* _MATERIAL FOR THIS TASK_:
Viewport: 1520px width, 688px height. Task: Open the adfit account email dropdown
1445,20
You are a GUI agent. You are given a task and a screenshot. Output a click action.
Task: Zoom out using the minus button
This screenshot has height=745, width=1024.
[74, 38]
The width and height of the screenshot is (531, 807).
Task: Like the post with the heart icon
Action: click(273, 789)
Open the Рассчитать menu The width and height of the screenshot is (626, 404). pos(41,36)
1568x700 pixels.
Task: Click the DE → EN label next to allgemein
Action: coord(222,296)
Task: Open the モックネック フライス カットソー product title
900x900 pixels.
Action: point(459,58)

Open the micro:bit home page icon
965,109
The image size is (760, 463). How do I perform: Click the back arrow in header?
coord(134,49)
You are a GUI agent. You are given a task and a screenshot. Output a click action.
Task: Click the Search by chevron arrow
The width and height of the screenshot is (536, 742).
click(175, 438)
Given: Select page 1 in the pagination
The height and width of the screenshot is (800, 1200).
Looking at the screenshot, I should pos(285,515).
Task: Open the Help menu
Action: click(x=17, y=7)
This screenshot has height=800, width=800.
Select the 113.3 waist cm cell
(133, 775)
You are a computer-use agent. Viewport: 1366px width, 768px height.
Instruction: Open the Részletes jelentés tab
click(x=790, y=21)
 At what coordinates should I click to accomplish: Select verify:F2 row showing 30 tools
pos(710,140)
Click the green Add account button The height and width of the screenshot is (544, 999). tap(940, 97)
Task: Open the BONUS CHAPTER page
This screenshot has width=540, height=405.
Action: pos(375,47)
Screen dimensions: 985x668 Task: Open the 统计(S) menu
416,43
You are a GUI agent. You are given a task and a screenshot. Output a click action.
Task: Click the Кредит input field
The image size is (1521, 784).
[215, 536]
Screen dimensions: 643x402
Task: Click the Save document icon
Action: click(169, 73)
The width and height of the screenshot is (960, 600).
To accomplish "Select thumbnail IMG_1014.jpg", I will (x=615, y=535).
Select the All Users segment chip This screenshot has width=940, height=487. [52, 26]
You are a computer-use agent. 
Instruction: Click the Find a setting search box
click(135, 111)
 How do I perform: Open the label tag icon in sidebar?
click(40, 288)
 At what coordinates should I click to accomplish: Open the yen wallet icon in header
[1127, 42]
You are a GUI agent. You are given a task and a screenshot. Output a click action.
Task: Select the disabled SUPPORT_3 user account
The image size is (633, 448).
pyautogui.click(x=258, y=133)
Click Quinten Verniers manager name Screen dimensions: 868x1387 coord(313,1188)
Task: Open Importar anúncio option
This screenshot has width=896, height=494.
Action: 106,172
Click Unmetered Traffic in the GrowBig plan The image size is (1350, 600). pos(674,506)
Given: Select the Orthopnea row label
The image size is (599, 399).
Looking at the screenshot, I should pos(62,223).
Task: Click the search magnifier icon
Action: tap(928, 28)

* _PROBLEM REQUIREMENTS_: Return every line above exactly.

* _SOLVED PROBLEM_:
Viewport: 1520px width, 688px height. Task: Open the adfit account email dropdown
1445,20
You are a GUI agent. You are given a task and a screenshot. Output a click action.
Task: Zoom out using the minus button
This screenshot has height=745, width=1024.
[74, 38]
The width and height of the screenshot is (531, 807).
Task: Like the post with the heart icon
Action: click(273, 789)
Open the Рассчитать menu The width and height of the screenshot is (626, 404). pos(41,36)
1568x700 pixels.
Task: Click the DE → EN label next to allgemein
Action: coord(222,296)
Task: Open the モックネック フライス カットソー product title
900x900 pixels.
Action: point(459,58)

Open the micro:bit home page icon
965,109
The image size is (760, 463). How do I perform: Click the back arrow in header?
coord(134,49)
You are a GUI agent. You are given a task and a screenshot. Output a click action.
Task: Click the Search by chevron arrow
The width and height of the screenshot is (536, 742).
click(175, 438)
Given: Select page 1 in the pagination
The height and width of the screenshot is (800, 1200).
Looking at the screenshot, I should pos(285,515).
Task: Open the Help menu
Action: click(x=17, y=7)
This screenshot has height=800, width=800.
Select the 113.3 waist cm cell
(133, 775)
You are a computer-use agent. Viewport: 1366px width, 768px height.
Instruction: Open the Részletes jelentés tab
click(x=790, y=21)
 At what coordinates should I click to accomplish: Select verify:F2 row showing 30 tools
pos(710,140)
Click the green Add account button The height and width of the screenshot is (544, 999). tap(940, 97)
Task: Open the BONUS CHAPTER page
This screenshot has width=540, height=405.
Action: pos(375,47)
Screen dimensions: 985x668 Task: Open the 统计(S) menu
416,43
You are a GUI agent. You are given a task and a screenshot. Output a click action.
Task: Click the Кредит input field
The image size is (1521, 784).
[215, 536]
Screen dimensions: 643x402
Task: Click the Save document icon
Action: click(169, 73)
The width and height of the screenshot is (960, 600).
To accomplish "Select thumbnail IMG_1014.jpg", I will (x=615, y=535).
Select the All Users segment chip This screenshot has width=940, height=487. [52, 26]
You are a computer-use agent. 
Instruction: Click the Find a setting search box
click(135, 111)
 How do I perform: Open the label tag icon in sidebar?
click(40, 288)
 At what coordinates should I click to accomplish: Open the yen wallet icon in header
[1127, 42]
You are a GUI agent. You are given a task and a screenshot. Output a click action.
Task: Select the disabled SUPPORT_3 user account
The image size is (633, 448).
pyautogui.click(x=258, y=133)
Click Quinten Verniers manager name Screen dimensions: 868x1387 coord(313,1188)
Task: Open Importar anúncio option
This screenshot has width=896, height=494.
Action: 106,172
Click Unmetered Traffic in the GrowBig plan The image size is (1350, 600). pos(674,506)
Given: Select the Orthopnea row label
The image size is (599, 399).
Looking at the screenshot, I should pos(62,223).
Task: Click the search magnifier icon
Action: tap(928, 28)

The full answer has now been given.